» **TO DO**
Please reproduce the data below without any changes, beginning at its first line and stopping after the line that contains "click(1222, 778)".

» **DATA TO PROCESS**
========
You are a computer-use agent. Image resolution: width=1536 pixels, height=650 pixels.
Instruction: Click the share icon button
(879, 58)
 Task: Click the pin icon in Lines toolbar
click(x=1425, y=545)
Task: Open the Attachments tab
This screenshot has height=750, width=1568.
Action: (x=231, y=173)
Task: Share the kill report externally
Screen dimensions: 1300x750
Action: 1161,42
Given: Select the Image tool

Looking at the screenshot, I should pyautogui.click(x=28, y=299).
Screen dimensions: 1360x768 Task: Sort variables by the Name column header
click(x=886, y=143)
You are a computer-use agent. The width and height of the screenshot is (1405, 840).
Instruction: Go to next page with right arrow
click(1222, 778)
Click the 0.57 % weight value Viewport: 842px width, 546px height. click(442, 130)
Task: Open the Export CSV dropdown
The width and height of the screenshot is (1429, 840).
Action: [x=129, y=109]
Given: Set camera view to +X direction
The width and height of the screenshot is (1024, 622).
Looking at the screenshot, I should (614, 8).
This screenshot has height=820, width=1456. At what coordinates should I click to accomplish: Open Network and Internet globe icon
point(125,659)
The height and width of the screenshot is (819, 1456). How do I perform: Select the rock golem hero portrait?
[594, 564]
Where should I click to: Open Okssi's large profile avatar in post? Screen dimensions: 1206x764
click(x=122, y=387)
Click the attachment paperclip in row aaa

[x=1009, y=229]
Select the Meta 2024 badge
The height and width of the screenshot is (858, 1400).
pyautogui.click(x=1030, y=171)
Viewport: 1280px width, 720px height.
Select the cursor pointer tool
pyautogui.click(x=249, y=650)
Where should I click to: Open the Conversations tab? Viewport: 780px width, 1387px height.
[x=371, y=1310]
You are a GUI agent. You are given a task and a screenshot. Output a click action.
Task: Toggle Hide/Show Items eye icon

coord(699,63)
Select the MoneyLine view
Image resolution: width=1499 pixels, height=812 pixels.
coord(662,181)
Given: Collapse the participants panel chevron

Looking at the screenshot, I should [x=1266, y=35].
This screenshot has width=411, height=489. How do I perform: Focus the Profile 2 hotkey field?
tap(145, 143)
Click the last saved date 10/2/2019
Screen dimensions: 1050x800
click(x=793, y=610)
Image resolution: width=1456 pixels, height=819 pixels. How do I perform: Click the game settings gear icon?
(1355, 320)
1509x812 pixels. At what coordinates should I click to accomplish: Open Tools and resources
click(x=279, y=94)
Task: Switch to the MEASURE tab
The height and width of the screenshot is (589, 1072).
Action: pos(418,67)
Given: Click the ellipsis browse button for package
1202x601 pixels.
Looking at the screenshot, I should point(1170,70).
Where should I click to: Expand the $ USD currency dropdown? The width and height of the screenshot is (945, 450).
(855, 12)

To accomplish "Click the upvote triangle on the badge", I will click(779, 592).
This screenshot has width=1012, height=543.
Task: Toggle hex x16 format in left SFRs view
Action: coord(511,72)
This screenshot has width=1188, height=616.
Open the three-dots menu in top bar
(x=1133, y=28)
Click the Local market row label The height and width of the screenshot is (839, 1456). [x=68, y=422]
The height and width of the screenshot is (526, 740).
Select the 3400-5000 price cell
========
» **EXERCISE RESPONSE**
You are a computer-use agent. Image resolution: width=1536 pixels, height=650 pixels.
Instruction: Click the share icon button
(879, 58)
 Task: Click the pin icon in Lines toolbar
click(x=1425, y=545)
Task: Open the Attachments tab
This screenshot has height=750, width=1568.
Action: (x=231, y=173)
Task: Share the kill report externally
Screen dimensions: 1300x750
Action: 1161,42
Given: Select the Image tool

Looking at the screenshot, I should pyautogui.click(x=28, y=299).
Screen dimensions: 1360x768 Task: Sort variables by the Name column header
click(x=886, y=143)
You are a computer-use agent. The width and height of the screenshot is (1405, 840).
Instruction: Go to next page with right arrow
click(1222, 778)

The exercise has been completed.